YOUR TASK >> Nothing but the lines below from the one holding "Click the METRIC column header" up to and including the one holding "The image size is (526, 325)." should be copied, exactly and without pictures.

Top of MATERIALS PROVIDED

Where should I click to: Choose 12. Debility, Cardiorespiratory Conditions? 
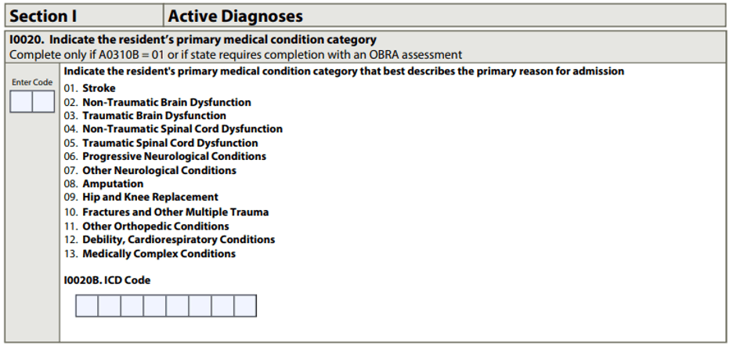click(x=169, y=240)
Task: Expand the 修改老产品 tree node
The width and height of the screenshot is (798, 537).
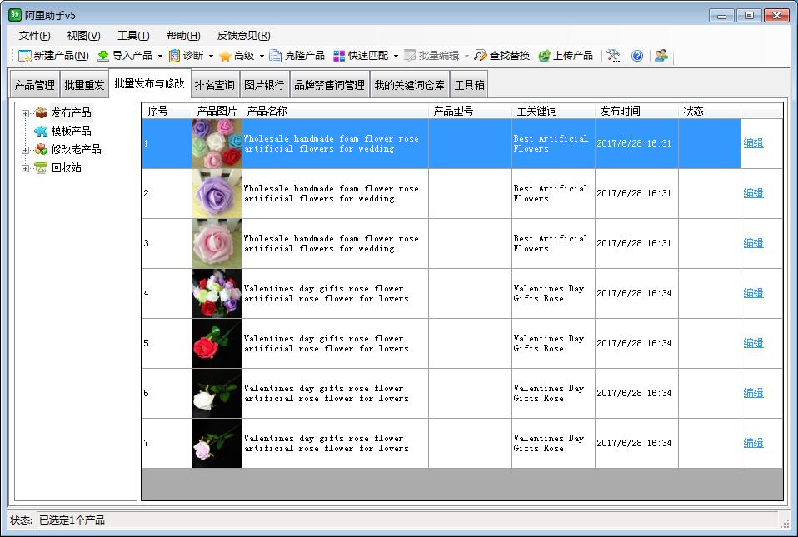Action: coord(25,150)
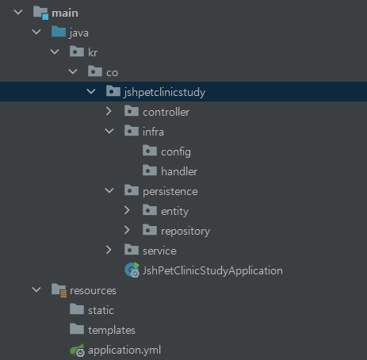
Task: Expand the controller package
Action: click(109, 111)

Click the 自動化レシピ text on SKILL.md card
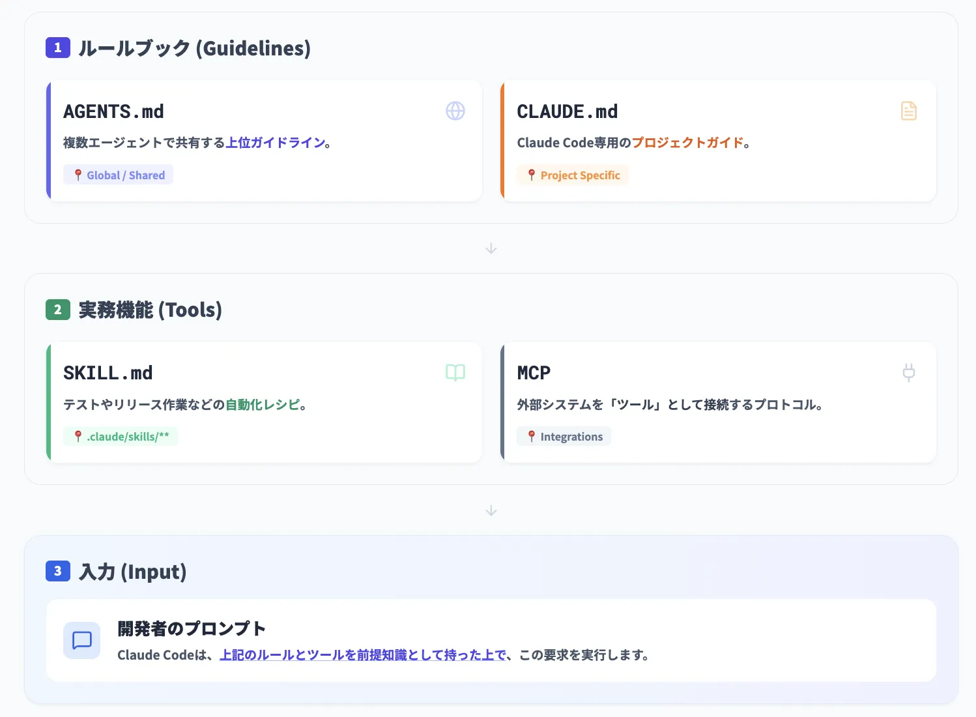point(263,404)
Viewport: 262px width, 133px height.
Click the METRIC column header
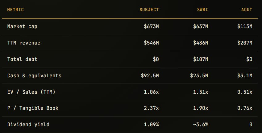(x=15, y=10)
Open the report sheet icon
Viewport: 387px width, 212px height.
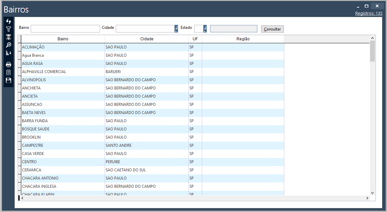pos(9,72)

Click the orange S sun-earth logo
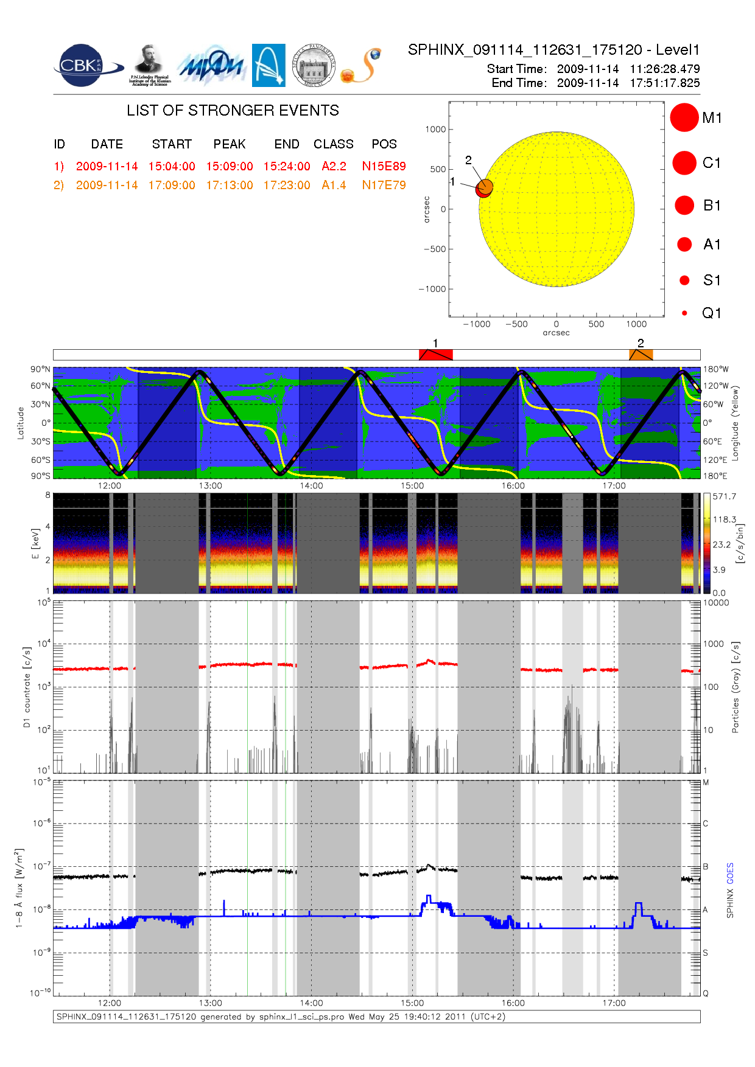click(362, 66)
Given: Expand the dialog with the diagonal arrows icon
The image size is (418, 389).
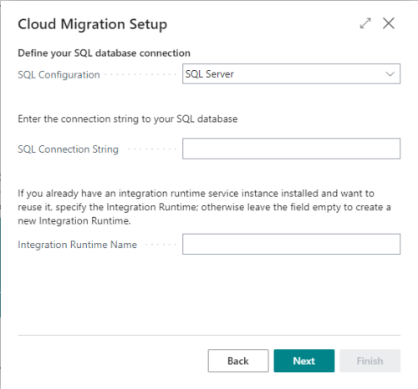Looking at the screenshot, I should [x=365, y=23].
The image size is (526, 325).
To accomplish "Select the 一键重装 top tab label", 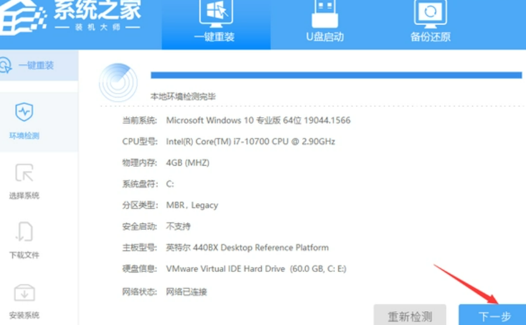I will point(214,37).
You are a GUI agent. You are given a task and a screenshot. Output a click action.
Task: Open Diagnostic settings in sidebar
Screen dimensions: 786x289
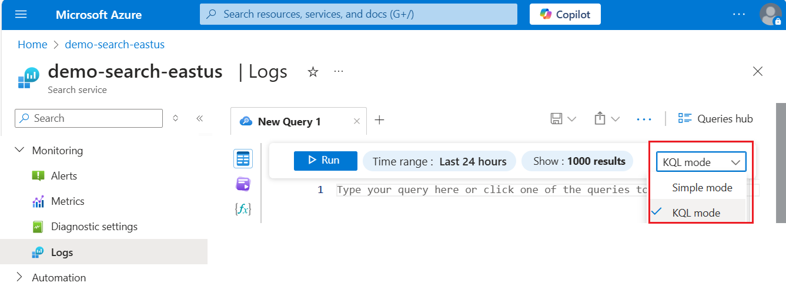point(94,227)
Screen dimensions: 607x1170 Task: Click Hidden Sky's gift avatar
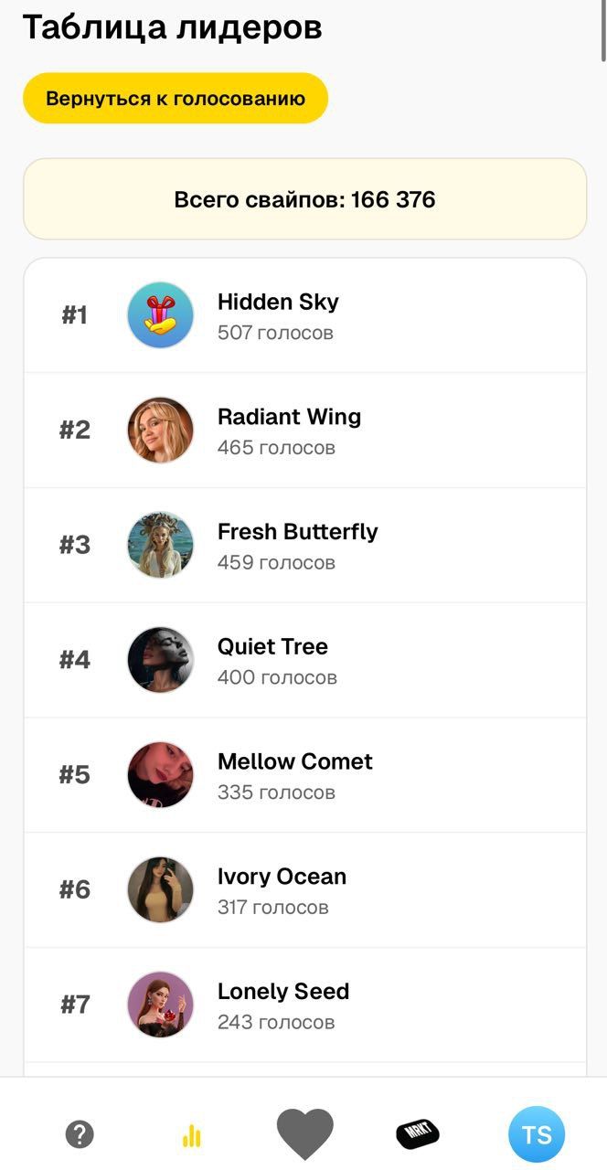point(160,314)
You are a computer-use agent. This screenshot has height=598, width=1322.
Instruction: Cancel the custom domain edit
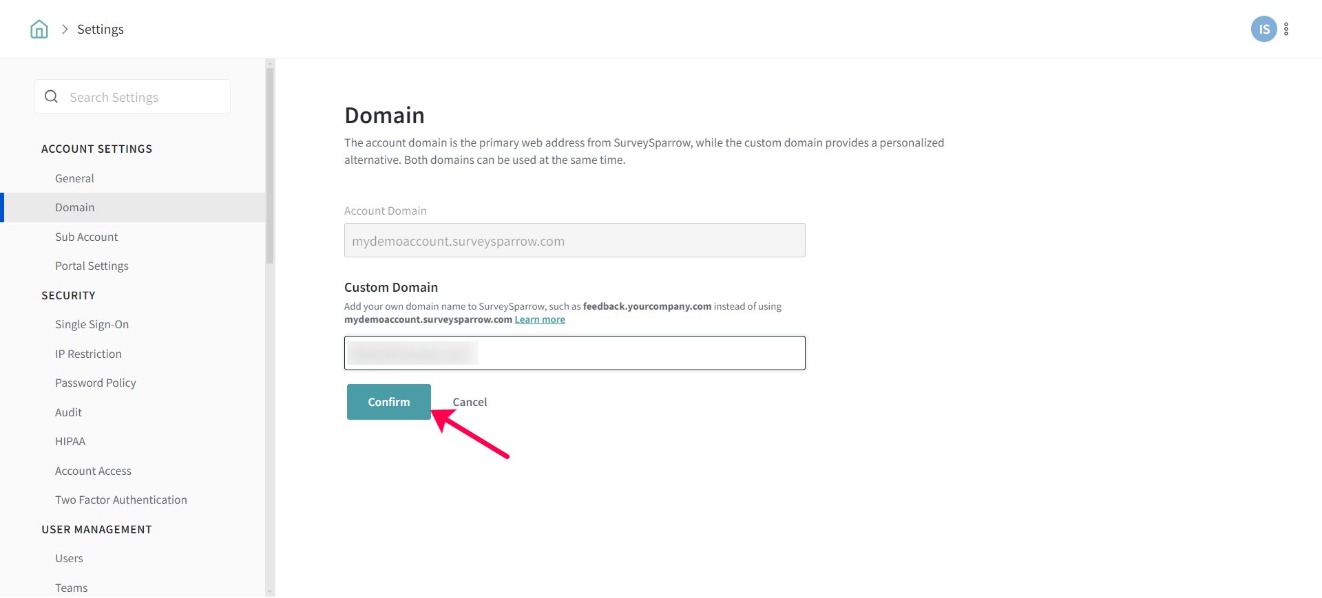(470, 402)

Bottom of MATERIALS PROVIDED

ANSWER BOX >>
Click the METRIC column header
(x=15, y=10)
Open the report sheet icon
Viewport: 387px width, 212px height.
pos(9,72)

Click the orange S sun-earth logo
click(362, 66)
Given: Expand the dialog with the diagonal arrows icon
The image size is (418, 389).
Looking at the screenshot, I should [x=365, y=23].
The image size is (526, 325).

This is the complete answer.